§ Task brief
Go through the records and copy each line where the word "agent" occurs.

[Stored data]
=-=-=-=-=

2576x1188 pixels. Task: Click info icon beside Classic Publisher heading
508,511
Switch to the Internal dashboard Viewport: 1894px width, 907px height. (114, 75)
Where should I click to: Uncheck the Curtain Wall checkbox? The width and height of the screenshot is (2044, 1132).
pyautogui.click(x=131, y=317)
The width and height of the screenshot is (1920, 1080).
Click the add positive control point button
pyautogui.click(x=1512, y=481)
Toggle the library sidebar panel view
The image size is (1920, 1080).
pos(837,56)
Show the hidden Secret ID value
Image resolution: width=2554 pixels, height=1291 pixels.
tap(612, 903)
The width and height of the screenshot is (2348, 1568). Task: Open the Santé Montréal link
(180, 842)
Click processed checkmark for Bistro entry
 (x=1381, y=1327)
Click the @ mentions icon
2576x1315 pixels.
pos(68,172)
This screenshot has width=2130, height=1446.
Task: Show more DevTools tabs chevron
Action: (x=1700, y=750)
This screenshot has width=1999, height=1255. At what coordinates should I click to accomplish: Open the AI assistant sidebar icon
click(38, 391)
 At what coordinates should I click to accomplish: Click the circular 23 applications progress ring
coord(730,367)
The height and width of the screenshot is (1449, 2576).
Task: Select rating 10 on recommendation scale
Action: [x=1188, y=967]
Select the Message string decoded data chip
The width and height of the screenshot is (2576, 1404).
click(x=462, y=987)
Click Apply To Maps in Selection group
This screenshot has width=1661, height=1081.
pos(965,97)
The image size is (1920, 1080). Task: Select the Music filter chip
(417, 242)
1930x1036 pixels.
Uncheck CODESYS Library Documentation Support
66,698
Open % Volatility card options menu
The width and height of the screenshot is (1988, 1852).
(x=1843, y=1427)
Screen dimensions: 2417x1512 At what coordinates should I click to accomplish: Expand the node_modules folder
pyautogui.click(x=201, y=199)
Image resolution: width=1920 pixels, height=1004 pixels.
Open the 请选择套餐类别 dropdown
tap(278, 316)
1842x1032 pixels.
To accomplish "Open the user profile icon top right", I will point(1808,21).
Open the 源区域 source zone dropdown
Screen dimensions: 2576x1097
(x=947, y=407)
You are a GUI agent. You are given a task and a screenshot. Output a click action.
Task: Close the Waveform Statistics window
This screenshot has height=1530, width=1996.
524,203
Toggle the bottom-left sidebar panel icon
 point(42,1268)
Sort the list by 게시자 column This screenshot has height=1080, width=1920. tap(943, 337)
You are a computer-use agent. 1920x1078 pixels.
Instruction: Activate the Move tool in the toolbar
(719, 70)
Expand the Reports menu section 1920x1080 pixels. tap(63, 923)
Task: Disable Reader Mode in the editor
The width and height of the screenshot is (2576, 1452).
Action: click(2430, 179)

=-=-=-=-=

§ Reply to the task
You are a GUI agent. You are given a task and a screenshot. Output a click action.
You are a computer-use agent. 1920x1078 pixels.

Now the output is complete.